Front National

Le Pen von der eigenen Tochter suspendiert

Jean-Marie Le Pen fährt zur Sitzung des Politbüros vor. Er blickt ernst.
Jean-Marie Le Pen fährt zur Sitzung des Politbüros vor. © Lejeune, dpa picture-alliance
04.05.2015
Die rechtsextreme Partei Front National (FN) hat die Mitgliedschaft ihres Gründers Jean Marie le Pen ausgesetzt. Das Exekutivkomitee zog damit die Konsequenzen aus erneuten Entgleisungen des 86-Jährigen. Auch die Ehrenpräsidentschaft soll ihm entzogen werden. Dieser verurteilte das Vorgehen als Treuebruch seiner Tochter Marine.
Zur Sitzung des Politbüros war Jean-Marie le Pen noch vorgefahren, in staatstragender Limousine französischer Bauart. Keine zwölf Stunden später musste der Gründer des Front National hinnehmen, dass seine Mitgliedschaft suspendiert wurde, bis ein außerordentlicher Kongress der Partei getagt hat, das soll binnen drei Monaten geschehen. Auf diesem Kongress will sich der Front National neue, modernere Statuten geben und auch die Position des Ehrenpräsidenten abschaffen – der bis jetzt Jean-Marie le Pen hieß.
Unter seiner Würde
An der entscheidenden Sitzung des Exekutivbüros hatte der Parteigründer nicht mehr teilgenommen. Vor einem Disziplinargremium zu erscheinen, sei unter der Würde eines Gründungspräsidenten des "Front National" , zumal er sich unschuldig fühle und nur das tue, wofür ein Parlamentarier bezahlt werde, nämlich zu reden, sagte der Mann, der 1972 die Partei gegründet hatte und der von jeher die Schoah und die Nazi-Kollaboration des Vichy Regimes verharmlost und mit antisemitischen Bemerkungen die Justiz beschäftigt hat.
Tochter versus Vater
Ein Interview in einer rechten Postille im April hatte den Geduldsfaden der Tochter reißen lassen. Marine le Pen setzt alles daran, auf dem Weg zu den Präsidentschaftswahlen 2017 den extremistischen Bodensatz der Partei zu überdecken. Die jüngsten Äußerungen des Vaters über Judenvernichtung und deutsche Besatzungszeit veranlassten Marine le Pen im April, ihrem Vater das Ende seiner politischen Karriere nahezulegen und das nun vollzogene Disziplinarverfahren einzuleiten.
Aber Jean-Marie le Pen wollte die Szene nicht räumen und schon gar nicht gebeugt.

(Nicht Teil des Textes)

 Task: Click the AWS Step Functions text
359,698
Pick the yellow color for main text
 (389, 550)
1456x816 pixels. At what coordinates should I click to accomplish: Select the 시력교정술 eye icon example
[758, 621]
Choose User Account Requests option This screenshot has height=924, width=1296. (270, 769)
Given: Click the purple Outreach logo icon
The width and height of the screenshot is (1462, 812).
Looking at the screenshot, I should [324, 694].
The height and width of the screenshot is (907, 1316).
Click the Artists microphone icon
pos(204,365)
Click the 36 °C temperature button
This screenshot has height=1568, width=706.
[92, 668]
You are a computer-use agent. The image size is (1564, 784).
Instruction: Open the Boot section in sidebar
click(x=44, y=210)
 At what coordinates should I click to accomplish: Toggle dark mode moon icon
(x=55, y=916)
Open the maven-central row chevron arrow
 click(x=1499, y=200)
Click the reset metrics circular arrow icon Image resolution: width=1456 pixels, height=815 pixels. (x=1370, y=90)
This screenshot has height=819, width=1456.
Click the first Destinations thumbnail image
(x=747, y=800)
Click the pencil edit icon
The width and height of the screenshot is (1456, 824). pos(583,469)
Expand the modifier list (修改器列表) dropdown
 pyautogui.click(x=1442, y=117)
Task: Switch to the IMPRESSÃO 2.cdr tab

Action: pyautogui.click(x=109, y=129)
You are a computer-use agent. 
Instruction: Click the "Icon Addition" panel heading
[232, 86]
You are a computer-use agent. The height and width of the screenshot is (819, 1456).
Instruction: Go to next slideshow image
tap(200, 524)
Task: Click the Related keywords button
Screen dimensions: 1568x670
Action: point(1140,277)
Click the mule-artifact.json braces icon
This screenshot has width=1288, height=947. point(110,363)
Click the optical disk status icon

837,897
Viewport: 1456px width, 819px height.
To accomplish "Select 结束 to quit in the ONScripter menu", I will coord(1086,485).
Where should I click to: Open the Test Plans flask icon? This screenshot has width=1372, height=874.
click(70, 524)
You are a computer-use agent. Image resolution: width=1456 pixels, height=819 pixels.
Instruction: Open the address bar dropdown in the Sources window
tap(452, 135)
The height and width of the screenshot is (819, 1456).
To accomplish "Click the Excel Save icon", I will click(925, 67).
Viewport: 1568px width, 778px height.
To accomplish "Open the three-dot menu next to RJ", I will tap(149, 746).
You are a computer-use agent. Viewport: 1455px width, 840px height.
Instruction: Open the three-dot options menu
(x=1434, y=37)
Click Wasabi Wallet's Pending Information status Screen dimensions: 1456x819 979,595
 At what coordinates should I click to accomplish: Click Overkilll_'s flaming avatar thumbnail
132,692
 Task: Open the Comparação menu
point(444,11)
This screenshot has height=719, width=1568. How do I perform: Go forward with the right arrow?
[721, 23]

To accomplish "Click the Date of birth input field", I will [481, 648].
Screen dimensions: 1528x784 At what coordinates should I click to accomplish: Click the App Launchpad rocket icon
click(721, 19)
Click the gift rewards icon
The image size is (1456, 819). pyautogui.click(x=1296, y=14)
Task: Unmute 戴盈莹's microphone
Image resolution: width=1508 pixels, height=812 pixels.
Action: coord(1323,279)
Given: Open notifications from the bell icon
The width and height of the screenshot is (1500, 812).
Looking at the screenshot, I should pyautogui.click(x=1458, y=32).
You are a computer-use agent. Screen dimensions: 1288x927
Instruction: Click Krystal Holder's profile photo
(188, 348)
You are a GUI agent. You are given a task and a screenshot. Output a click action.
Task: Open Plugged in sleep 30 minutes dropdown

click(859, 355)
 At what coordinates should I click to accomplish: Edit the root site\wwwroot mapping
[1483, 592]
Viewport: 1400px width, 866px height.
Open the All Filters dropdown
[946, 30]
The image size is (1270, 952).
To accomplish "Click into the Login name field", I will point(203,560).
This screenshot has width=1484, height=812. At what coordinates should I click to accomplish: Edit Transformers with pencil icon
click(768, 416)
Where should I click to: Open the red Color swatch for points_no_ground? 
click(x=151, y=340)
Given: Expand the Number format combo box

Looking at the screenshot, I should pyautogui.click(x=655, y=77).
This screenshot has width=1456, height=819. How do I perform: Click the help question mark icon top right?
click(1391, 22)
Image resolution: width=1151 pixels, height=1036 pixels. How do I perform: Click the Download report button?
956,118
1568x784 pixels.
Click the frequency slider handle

Als sein Wagen das Parteigelände in Nanterre bei Paris verließ, erklärte er noch:
"Wir sind keine sowjetische Partei. Man ist nicht bei allen Themen zu einheitlichem Denken verpflichtet."
Historische Entscheidung
Er habe viel Unterstützung erfahren im Politbüro, andere hätten ihn verleugnet, Manchen schockiere eben seine Art, offen zu reden. Aber er habe nie im Namen der Partei gesprochen und es reiche ihm auch künftig, als Jean-Marie le Pen zu sprechen. Mit der in Frankreich als "historisch" bewerteten Entscheidung wird dem Parteigründer nun auch nichts anderes übrig bleiben. Zuvor hatte das Politbüro des FN mitgeteilt, es gelte die politische Linie von Marine le Pen.
Von seiner Mitgliedschaft in der Partei suspendiert ist Jean-Marie le Pen gleichwohl gewählter Abgeordneter in der Region Provence-Alpes- Côtes d'Azur, eine neuerliche Kandidatur im Dezember hatte Parteichefin Marine le Pen bereits vereitelt. Sein Mandat im Europaparlament läuft bis 2019.
Premierminister Manuel Valls erklärte, der Front National sei zwar zerstritten, aber die Zitat "widerlichen" Thesen blieben Konsens in der Partei der le Pens.